We report on the structure of the nuclear star cluster in the innermost 0.16 pc of the Galaxy as measured by the number density profile of late-type giants .
Using laser guide star adaptive optics in conjunction with the integral field spectrograph , OSIRIS , at the Keck II telescope , we are able to differentiate between the older , late-type ( \sim 1 Gyr ) stars , which are presumed to be dynamically relaxed , and the unrelaxed young ( \sim 6 Myr ) population .
This distinction is crucial for testing models of stellar cusp formation in the vicinity of a black hole , as the models assume that the cusp stars are in dynamical equilibrium in the black hole potential .
In the survey region , we classified 60 stars as early-type ( 23 newly identified ) and 74 stars as late-type ( 61 newly identified ) .

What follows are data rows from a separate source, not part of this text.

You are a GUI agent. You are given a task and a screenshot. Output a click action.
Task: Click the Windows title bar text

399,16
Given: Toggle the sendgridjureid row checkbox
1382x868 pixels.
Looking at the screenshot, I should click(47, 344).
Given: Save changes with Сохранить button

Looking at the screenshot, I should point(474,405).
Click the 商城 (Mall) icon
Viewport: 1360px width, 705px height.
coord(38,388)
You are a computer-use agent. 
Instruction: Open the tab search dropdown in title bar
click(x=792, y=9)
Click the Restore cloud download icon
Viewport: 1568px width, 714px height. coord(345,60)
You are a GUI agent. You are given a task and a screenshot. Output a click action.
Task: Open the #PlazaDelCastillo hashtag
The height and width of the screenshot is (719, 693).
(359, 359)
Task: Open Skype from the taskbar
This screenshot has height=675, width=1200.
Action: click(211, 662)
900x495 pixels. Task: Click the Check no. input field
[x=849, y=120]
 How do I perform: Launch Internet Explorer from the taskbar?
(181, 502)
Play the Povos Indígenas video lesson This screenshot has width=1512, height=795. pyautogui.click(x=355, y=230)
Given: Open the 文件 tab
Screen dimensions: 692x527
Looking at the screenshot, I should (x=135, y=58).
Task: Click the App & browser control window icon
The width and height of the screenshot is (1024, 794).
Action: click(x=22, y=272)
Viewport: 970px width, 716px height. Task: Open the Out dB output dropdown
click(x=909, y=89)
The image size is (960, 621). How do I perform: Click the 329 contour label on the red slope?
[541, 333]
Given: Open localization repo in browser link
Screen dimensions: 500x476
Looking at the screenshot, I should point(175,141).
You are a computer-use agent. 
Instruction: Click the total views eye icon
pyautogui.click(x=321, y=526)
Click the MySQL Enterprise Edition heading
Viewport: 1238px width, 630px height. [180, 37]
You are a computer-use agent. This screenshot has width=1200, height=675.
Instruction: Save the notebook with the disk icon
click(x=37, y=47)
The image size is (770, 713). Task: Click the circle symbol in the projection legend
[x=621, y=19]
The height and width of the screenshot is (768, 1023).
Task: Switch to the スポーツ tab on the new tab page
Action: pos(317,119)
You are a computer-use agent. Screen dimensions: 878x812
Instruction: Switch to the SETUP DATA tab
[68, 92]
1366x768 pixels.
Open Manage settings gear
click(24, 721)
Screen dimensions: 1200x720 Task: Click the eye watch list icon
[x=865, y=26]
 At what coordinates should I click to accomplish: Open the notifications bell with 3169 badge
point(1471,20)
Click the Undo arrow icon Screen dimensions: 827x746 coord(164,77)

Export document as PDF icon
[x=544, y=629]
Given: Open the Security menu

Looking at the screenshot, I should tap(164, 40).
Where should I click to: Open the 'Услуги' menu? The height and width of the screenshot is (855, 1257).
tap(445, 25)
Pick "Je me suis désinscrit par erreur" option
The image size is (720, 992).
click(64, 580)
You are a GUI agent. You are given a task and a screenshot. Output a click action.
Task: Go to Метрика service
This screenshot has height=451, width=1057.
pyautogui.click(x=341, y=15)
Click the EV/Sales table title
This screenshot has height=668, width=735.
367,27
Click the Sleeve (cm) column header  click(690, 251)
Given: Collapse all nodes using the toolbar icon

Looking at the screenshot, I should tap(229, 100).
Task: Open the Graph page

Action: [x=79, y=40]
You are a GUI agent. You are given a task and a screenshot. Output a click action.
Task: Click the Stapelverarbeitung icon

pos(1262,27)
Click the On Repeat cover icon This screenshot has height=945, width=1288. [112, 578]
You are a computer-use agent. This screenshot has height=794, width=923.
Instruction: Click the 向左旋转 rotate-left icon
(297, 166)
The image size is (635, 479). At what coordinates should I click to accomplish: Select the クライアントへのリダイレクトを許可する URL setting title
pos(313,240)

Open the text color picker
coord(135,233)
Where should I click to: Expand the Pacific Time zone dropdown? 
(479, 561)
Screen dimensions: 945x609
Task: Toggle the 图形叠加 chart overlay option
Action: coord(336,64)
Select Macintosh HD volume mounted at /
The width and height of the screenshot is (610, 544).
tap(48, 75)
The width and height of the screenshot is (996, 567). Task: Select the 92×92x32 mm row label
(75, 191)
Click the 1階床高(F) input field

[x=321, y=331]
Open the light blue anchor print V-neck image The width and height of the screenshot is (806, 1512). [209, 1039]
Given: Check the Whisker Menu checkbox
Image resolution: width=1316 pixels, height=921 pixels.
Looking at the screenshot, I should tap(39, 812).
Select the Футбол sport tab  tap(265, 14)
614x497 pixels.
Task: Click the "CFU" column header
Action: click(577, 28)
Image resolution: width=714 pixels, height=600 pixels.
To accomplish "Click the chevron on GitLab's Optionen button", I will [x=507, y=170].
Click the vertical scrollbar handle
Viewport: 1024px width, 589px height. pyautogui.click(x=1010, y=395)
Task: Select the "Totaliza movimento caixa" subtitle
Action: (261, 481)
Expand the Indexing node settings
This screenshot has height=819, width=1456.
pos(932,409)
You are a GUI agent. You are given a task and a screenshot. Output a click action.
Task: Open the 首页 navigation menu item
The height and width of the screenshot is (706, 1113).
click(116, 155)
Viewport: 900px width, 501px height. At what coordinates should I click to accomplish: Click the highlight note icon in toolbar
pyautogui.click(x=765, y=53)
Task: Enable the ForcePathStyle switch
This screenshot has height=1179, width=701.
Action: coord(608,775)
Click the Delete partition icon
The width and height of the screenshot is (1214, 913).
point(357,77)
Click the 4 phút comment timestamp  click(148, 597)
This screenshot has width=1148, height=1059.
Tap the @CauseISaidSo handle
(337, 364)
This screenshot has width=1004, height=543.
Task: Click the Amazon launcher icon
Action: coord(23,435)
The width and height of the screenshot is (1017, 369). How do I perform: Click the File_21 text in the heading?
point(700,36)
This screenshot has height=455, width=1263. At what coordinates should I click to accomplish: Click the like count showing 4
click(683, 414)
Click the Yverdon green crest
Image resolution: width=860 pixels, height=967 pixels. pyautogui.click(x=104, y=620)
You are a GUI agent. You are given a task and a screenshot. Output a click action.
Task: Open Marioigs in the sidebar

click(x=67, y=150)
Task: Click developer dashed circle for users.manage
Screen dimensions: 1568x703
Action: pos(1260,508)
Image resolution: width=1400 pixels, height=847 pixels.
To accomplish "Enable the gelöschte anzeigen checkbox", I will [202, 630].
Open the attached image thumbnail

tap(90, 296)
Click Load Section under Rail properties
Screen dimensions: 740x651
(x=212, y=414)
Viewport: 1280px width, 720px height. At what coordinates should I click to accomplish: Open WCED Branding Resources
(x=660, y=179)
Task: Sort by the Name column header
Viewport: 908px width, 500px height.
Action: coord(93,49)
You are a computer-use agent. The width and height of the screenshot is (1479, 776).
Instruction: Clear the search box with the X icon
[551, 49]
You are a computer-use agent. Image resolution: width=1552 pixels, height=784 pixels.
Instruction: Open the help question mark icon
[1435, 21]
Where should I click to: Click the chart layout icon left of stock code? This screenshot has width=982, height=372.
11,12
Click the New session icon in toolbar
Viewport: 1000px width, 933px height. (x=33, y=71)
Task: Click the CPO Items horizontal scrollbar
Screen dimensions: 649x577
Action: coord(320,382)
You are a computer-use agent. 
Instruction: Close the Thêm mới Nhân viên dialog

We find that contamination from young stars is significant , with more than twice as many young stars as old stars in our sensitivity range ( K ^ { \prime } < 15.5 ) within the central arcsecond .
Based on the late-type stars alone , the surface stellar number density profile , \Sigma ( R ) \propto R ^ { - \Gamma } , is flat , with \Gamma = -0.27 \pm 0.19 .
Monte Carlo simulations of the possible de-projected volume density profile , n ( r ) \propto r ^ { - \gamma } , show that \gamma is less than 1.0 at the 99.73 % confidence level .
These results are consistent with the nuclear star cluster having no cusp , with a core profile that is significantly flatter than predicted by most cusp formation theories , and even allows for the presence of a central hole in the stellar distribution .
Of the possible dynamical interactions that can lead to the depletion of the red giants observable in this survey – stellar collisions , mass segregation from stellar remnants , or a recent merger event – mass segregation is the only one that can be ruled out as the dominant depletion mechanism .
The lack of a stellar cusp around a supermassive black hole would have important implications for black hole growth models and inferences on the presence of a black hole based upon stellar distributions .